Similar to Embodiment 1, the advance/retreat guide 68 is formed with different circular arc axes with the axis of the circular arc face 66a on the lid 303 side as the lid turning axis 31a (see FIG. 4 of Embodiment 1) and the axis of the circular arc face 66b on the body 307 side as the body turning axis 31b (see FIG. 4 of Embodiment 1), whereby a moderate opening/closing operation can be realized in the fully closed state, the fully opened state, and the state in between.

The locking concave part 341 (341a, 341b), 342 (342a, 342b), 344 (344a, 344b), and the pushing unit 40 (40a, 40b) for locking the advancement/retreatment of the connection body 320 with respect to the concave part 62 when the open/close angle of the lid 303 and the body 307 becomes a constant angle are arranged. The open/close angle of the lid 303 and the body 307 can then be stabilized at a constant angle of 0°, 170° (or 160°), and 180°, and the operability for the user improves. The locking open/close angle is not limited thereto, and the locking concave parts 341, 342, 344 may be formed to lock the advancement/retreatment at other angles, or the locking concave parts 341, 342, 344 may be formed while setting two or four or more angles for locking advancement/retreatment.

The force for stabilizing the lid 303 and the body 307 at a constant angle can be easily adjusted by the biasing force of the coil spring 59 by using the coil spring 59 (59a, 59b) for applying the biasing force to the pushing unit 40, and the open/close mechanism having satisfactory clicking feeling can be easily provided.

Furthermore, from the fully open state to the closed state (right before fully closed state), the connection body 320 can be prevented from slipping out from the lid side unit 305a and the body side unit 305b since the slip-out prevention turning shaft 85a, 85b are contacting the shaft contacting groove 21a, 21b. In the fully closed state, the connection body 320 can be prevented from slipping out from the lid side unit 305a and the body side unit 305b since the slip-out preventing projections 22a, 22b are contacting the locking sides 64a, 64b.

The pushing unit for positioning the open/close position includes the lid side pushing unit 40a and the body side pushing unit 40b, but may only include either one. In this case as well, a satisfactory operation feeling for symmetrically opening/closing is obtained by the link unit 310.

The circular arc face 66a is provided to slidably advance/retreat the connection body 320 in a circular arc form, and thus is not limited to being configured with a plane, and may be formed to other shapes by arranging a plurality of circular arc shaped rails in the width direction. The two wall faces 67a are provided so that the connection body 320 does not rattle while sliding, and thus are not limited to perpendicular faces, and may be formed to other shapes.

(Item position records)
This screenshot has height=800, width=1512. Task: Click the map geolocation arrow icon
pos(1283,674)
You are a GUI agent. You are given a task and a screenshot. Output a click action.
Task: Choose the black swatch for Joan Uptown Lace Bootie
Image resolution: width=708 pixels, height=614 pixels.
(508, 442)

* * *

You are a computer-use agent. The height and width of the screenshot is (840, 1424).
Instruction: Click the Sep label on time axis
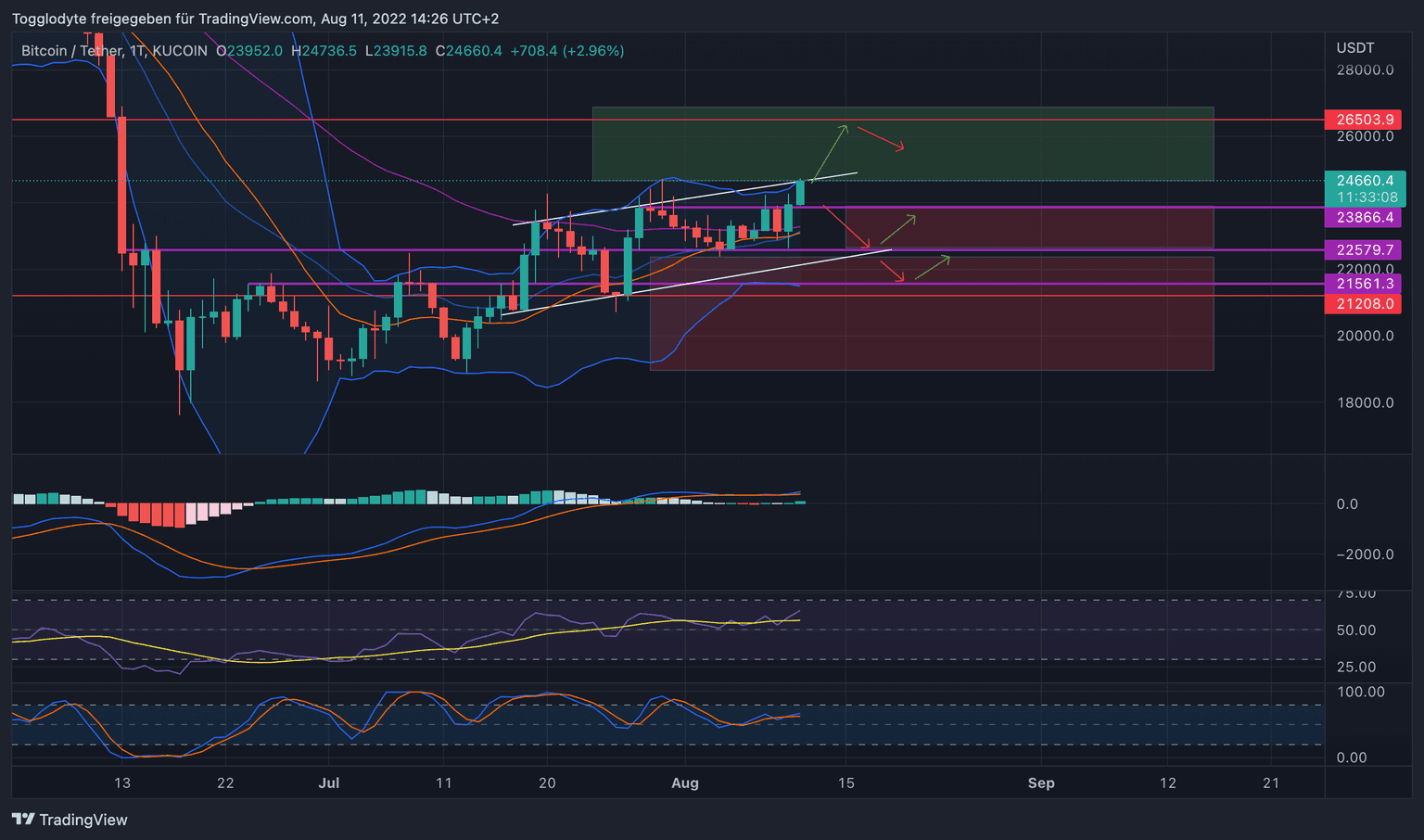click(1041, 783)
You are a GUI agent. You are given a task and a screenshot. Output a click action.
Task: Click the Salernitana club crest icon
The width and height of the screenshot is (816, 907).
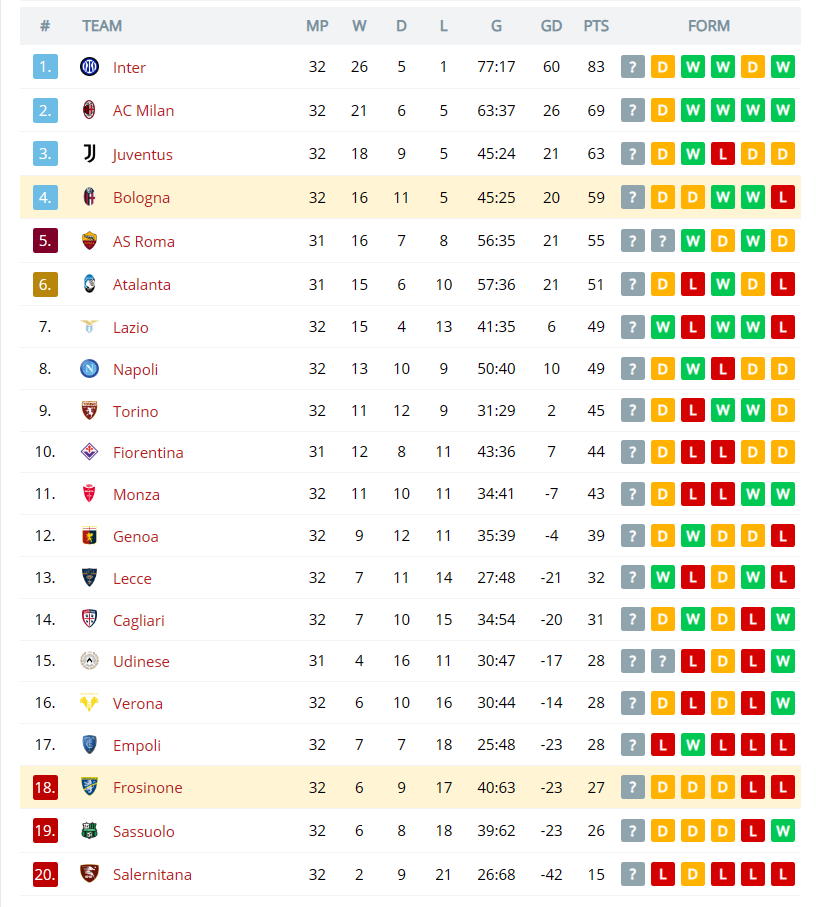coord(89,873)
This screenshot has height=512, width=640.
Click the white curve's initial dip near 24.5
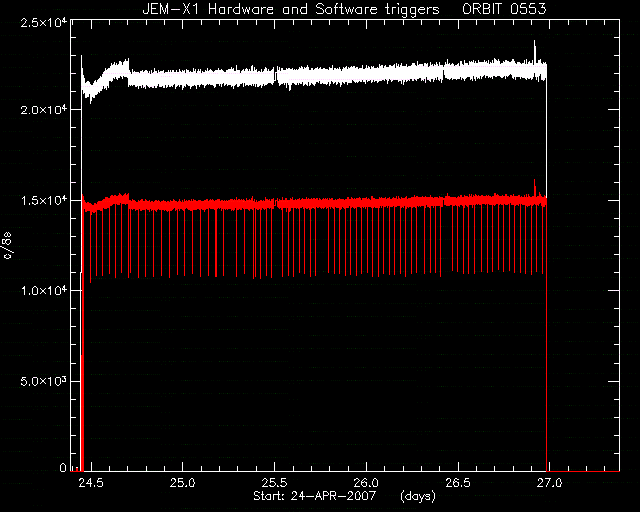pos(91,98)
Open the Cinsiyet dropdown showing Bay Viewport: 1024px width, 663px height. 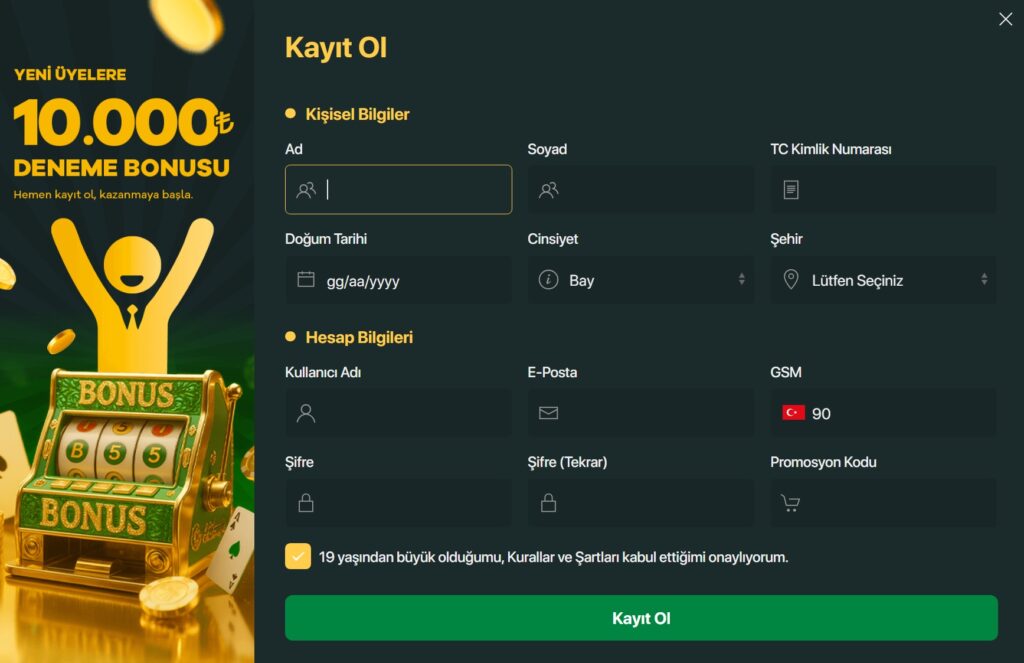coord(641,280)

==

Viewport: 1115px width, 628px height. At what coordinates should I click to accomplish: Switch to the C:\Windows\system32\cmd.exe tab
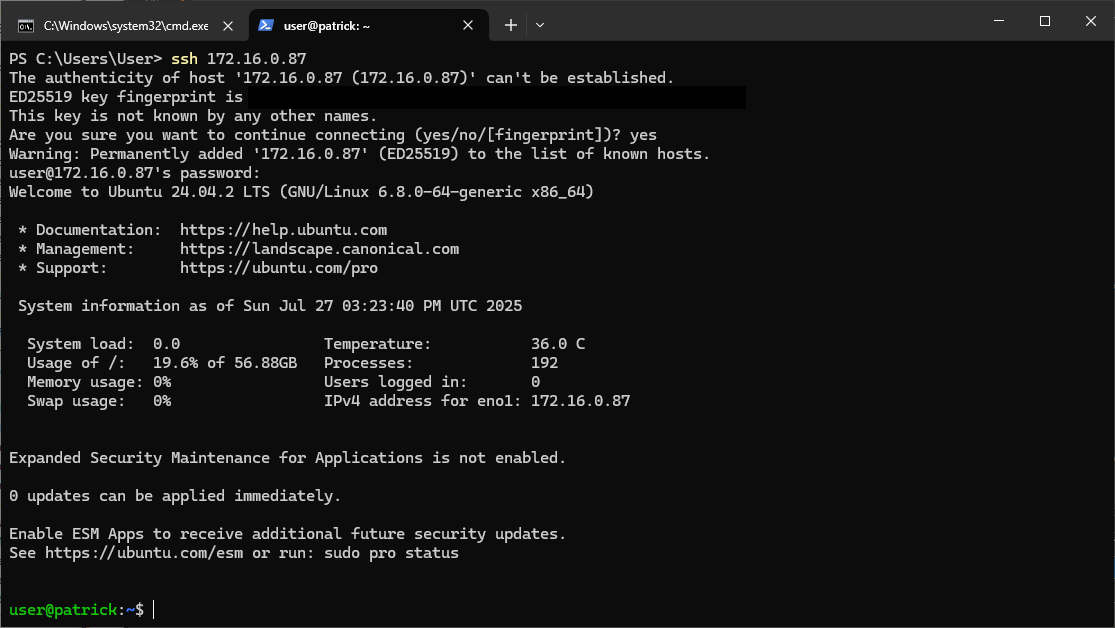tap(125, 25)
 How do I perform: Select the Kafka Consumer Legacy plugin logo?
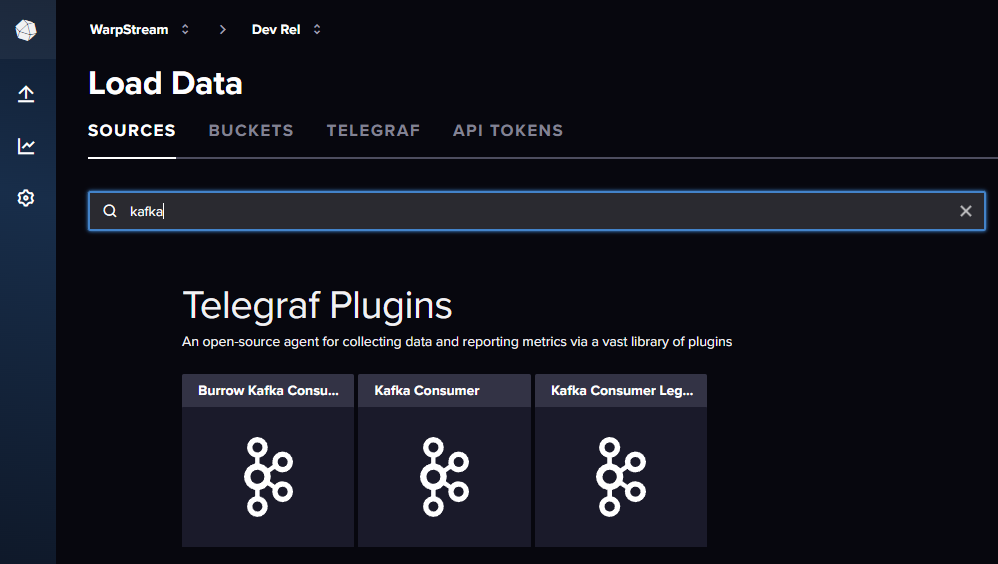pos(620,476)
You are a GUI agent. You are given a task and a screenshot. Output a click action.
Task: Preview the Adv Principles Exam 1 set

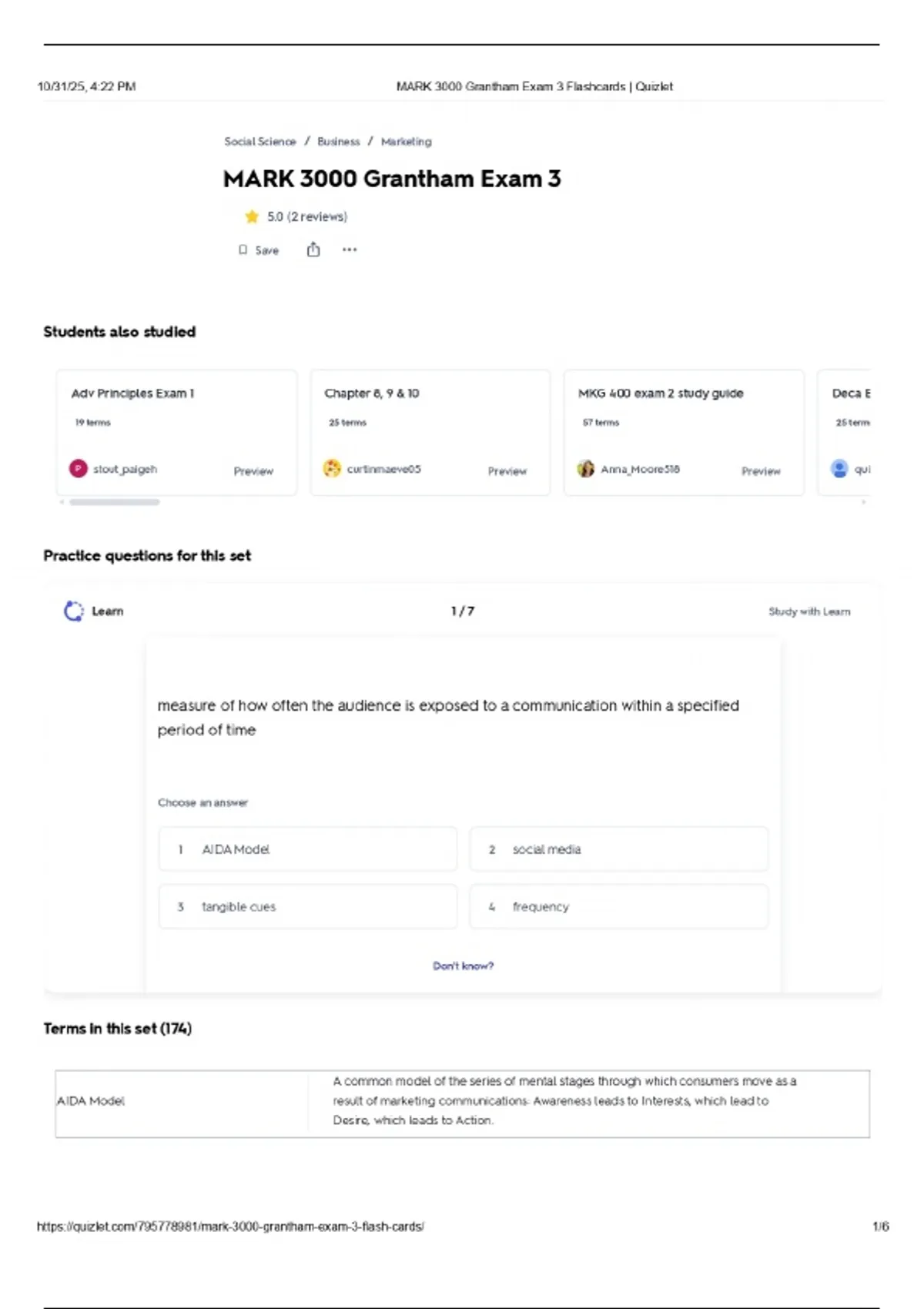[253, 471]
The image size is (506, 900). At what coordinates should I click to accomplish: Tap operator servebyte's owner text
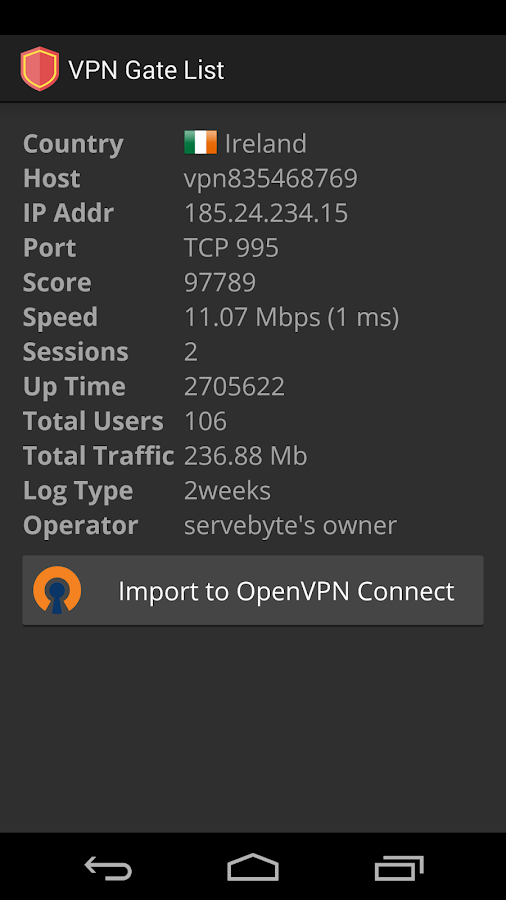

### Requirements
(1) According to the hinge mechanism text, at which constant angles can the open/close angle of the lid 303 and the body 307 be stabilized?
(2) Return the records exactly as they appear, from the line with "This screenshot has height=800, width=1512." up to and including the line with "pos(1283,674)".

### Expected answers
(1) 0°, 170° (or 160°), and 180°.

(2)
This screenshot has height=800, width=1512. Task: Click the map geolocation arrow icon
pos(1283,674)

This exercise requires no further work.